Best Practices for Running SQL Server on VMware vSphere & vCenter (Part 1: CPU and NUMA Considerations)

Running Microsoft SQL Server on VMware vSphere offers flexibility, high availability, and scalability, but only when the environment is configured correctly. Misconfigurations at the cluster, host, or VM level can create unnecessary bottlenecks. Below are best practices for tuning your vCenter and vSphere cluster to support SQL Server workloads effectively.


1. vCenter Statistics Collection

By default, vCenter rolls up performance statistics starting at one-hour intervals. This is too coarse for SQL Server troubleshooting since short-lived performance spikes may be lost.

Best Practice

  • Adjust the statistics collection levels to:
    • 5 minutes → save 1 day, Level 4
    • 30 minutes → save 1 week, Level 4
    • 2 hours → save 1 month, Level 3
    • 1 day → save 1 year, Level 2

This ensures administrators have granular data for both real-time troubleshooting and long-term trend analysis. Make sure the vCenter appliance has enough database space to retain this history (use the built-in calculator to estimate storage).


2. vCenter Runtime Settings

Always configure a primary managed IP address for vCenter. Many VMware tools and integrations depend on this setting for communication. Leaving it blank or incorrectly set can cause failures with monitoring, backups, or disaster recovery solutions.

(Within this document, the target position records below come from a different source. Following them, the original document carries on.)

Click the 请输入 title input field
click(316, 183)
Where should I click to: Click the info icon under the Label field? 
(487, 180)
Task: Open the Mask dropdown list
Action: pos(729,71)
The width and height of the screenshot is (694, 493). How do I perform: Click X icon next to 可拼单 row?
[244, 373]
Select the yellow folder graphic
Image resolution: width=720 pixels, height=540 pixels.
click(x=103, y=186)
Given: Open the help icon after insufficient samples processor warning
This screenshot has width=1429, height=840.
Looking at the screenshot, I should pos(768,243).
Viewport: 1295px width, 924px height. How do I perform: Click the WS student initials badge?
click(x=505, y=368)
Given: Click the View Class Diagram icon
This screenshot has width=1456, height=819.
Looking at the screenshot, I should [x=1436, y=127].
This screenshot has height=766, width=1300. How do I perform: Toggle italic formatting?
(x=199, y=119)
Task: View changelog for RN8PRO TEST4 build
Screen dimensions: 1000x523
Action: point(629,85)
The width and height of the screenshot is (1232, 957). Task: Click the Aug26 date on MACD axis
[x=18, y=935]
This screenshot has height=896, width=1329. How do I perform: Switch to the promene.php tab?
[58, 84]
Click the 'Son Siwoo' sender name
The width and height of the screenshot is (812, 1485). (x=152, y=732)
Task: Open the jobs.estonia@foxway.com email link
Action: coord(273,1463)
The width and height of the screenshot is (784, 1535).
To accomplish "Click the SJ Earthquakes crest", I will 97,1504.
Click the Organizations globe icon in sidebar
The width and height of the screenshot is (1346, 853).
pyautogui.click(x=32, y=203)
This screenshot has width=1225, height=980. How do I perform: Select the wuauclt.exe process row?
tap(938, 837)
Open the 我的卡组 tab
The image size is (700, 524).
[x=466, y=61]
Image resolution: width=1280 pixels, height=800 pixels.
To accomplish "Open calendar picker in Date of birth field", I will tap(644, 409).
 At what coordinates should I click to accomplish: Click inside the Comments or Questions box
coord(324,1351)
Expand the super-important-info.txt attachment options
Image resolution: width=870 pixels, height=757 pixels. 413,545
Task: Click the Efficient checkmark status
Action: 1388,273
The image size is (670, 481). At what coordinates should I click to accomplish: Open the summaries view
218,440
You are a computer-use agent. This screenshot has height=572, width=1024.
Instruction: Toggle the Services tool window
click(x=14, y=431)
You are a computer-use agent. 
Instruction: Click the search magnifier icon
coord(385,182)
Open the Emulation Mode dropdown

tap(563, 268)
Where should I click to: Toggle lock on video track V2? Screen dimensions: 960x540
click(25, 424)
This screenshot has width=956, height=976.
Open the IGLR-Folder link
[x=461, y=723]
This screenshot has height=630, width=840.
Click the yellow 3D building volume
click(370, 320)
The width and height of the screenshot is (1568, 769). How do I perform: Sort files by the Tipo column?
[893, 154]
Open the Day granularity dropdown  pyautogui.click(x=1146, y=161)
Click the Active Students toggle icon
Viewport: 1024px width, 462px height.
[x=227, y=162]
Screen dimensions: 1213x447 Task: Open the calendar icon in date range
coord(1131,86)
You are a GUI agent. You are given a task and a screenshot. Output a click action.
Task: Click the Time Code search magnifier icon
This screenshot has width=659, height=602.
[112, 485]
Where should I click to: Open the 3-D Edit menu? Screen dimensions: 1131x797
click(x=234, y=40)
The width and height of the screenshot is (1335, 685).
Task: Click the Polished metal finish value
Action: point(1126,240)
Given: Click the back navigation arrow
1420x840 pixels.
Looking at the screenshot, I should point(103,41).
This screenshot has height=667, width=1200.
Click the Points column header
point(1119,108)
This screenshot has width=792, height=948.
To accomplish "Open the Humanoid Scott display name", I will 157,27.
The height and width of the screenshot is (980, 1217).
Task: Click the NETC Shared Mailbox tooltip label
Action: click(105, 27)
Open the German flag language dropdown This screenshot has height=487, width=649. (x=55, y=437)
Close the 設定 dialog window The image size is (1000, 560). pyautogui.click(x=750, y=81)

3. Enhanced vMotion Compatibility (EVC)

SQL Server VMs are highly sensitive to CPU model and instruction set differences between hosts. Even if your hosts are identical today, future upgrades might introduce newer processors.

Best Practice

  • Enable EVC mode at the highest baseline supported across all hosts.
  • This ensures vMotion compatibility for future CPU generations without downtime.
  • Enabling EVC requires powering down all VMs once during setup but pays off with smooth migrations later.

4. High Availability (HA) Configuration

vSphere HA protects SQL Server VMs from host failures by automatically restarting them on surviving hosts.

Recommendations:

  • Host Failure Response → Restart VMs.
  • Admission Control → Reserve capacity for at least one host failure.
  • Performance Degradation Tolerance → Do not use this for SQL workloads (it relies on “active memory,” which does not reflect true SQL Server usage).
  • Heartbeat Datastores → Configure at least two datastores on different storage arrays for maximum resiliency.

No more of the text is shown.